### WHAT THE EXERCISE ASKS
Could you reproduce all of the following material, line for line and without a single change?

### TASK INPUT

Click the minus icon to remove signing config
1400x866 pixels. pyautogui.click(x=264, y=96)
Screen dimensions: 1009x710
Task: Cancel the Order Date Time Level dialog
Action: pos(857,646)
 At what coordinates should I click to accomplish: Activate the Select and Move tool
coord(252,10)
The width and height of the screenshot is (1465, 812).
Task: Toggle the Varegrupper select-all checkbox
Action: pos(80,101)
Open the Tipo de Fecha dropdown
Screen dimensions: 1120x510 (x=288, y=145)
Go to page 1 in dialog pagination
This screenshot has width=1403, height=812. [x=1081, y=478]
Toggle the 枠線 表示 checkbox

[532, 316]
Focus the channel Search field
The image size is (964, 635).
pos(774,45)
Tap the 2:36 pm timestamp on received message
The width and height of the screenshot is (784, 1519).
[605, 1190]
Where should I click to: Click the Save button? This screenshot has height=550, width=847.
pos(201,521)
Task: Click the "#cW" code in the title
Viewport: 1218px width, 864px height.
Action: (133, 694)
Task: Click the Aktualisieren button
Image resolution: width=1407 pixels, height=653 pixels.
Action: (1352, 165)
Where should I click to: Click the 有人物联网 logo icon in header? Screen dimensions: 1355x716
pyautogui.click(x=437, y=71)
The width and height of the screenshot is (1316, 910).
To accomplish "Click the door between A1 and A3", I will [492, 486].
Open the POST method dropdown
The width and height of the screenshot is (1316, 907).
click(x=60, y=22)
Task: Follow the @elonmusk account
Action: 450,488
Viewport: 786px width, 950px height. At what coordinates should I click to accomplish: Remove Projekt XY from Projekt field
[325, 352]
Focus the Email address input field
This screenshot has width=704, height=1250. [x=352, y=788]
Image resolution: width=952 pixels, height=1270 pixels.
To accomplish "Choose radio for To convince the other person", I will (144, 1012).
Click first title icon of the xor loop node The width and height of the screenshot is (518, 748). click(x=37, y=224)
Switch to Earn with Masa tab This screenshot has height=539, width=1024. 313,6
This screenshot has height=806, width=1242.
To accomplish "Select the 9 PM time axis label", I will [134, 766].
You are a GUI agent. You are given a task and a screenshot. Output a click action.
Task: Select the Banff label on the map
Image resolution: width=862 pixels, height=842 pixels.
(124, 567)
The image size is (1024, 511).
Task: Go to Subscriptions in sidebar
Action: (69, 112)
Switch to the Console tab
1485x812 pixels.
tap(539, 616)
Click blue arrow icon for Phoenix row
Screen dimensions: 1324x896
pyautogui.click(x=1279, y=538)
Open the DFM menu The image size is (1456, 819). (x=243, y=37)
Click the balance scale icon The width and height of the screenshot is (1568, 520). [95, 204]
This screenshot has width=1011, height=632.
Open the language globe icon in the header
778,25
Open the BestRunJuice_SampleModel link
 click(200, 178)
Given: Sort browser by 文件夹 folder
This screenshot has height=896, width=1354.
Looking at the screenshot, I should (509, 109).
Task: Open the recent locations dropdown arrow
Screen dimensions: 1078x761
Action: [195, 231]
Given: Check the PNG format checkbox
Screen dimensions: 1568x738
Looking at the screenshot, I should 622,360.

### OUTPUT FOR THIS EXERCISE
Click the minus icon to remove signing config
1400x866 pixels. pyautogui.click(x=264, y=96)
Screen dimensions: 1009x710
Task: Cancel the Order Date Time Level dialog
Action: pos(857,646)
 At what coordinates should I click to accomplish: Activate the Select and Move tool
coord(252,10)
The width and height of the screenshot is (1465, 812).
Task: Toggle the Varegrupper select-all checkbox
Action: pos(80,101)
Open the Tipo de Fecha dropdown
Screen dimensions: 1120x510 (x=288, y=145)
Go to page 1 in dialog pagination
This screenshot has width=1403, height=812. [x=1081, y=478]
Toggle the 枠線 表示 checkbox

[532, 316]
Focus the channel Search field
The image size is (964, 635).
pos(774,45)
Tap the 2:36 pm timestamp on received message
The width and height of the screenshot is (784, 1519).
[605, 1190]
Where should I click to: Click the Save button? This screenshot has height=550, width=847.
pos(201,521)
Task: Click the "#cW" code in the title
Viewport: 1218px width, 864px height.
Action: (133, 694)
Task: Click the Aktualisieren button
Image resolution: width=1407 pixels, height=653 pixels.
Action: (1352, 165)
Where should I click to: Click the 有人物联网 logo icon in header? Screen dimensions: 1355x716
pyautogui.click(x=437, y=71)
The width and height of the screenshot is (1316, 910).
To accomplish "Click the door between A1 and A3", I will [492, 486].
Open the POST method dropdown
The width and height of the screenshot is (1316, 907).
click(x=60, y=22)
Task: Follow the @elonmusk account
Action: 450,488
Viewport: 786px width, 950px height. At what coordinates should I click to accomplish: Remove Projekt XY from Projekt field
[325, 352]
Focus the Email address input field
This screenshot has width=704, height=1250. [x=352, y=788]
Image resolution: width=952 pixels, height=1270 pixels.
To accomplish "Choose radio for To convince the other person", I will (144, 1012).
Click first title icon of the xor loop node The width and height of the screenshot is (518, 748). click(x=37, y=224)
Switch to Earn with Masa tab This screenshot has height=539, width=1024. 313,6
This screenshot has height=806, width=1242.
To accomplish "Select the 9 PM time axis label", I will [134, 766].
You are a GUI agent. You are given a task and a screenshot. Output a click action.
Task: Select the Banff label on the map
Image resolution: width=862 pixels, height=842 pixels.
(124, 567)
The image size is (1024, 511).
Task: Go to Subscriptions in sidebar
Action: (69, 112)
Switch to the Console tab
1485x812 pixels.
tap(539, 616)
Click blue arrow icon for Phoenix row
Screen dimensions: 1324x896
pyautogui.click(x=1279, y=538)
Open the DFM menu The image size is (1456, 819). (x=243, y=37)
Click the balance scale icon The width and height of the screenshot is (1568, 520). [95, 204]
This screenshot has width=1011, height=632.
Open the language globe icon in the header
778,25
Open the BestRunJuice_SampleModel link
 click(200, 178)
Given: Sort browser by 文件夹 folder
This screenshot has height=896, width=1354.
Looking at the screenshot, I should (509, 109).
Task: Open the recent locations dropdown arrow
Screen dimensions: 1078x761
Action: [195, 231]
Given: Check the PNG format checkbox
Screen dimensions: 1568x738
Looking at the screenshot, I should 622,360.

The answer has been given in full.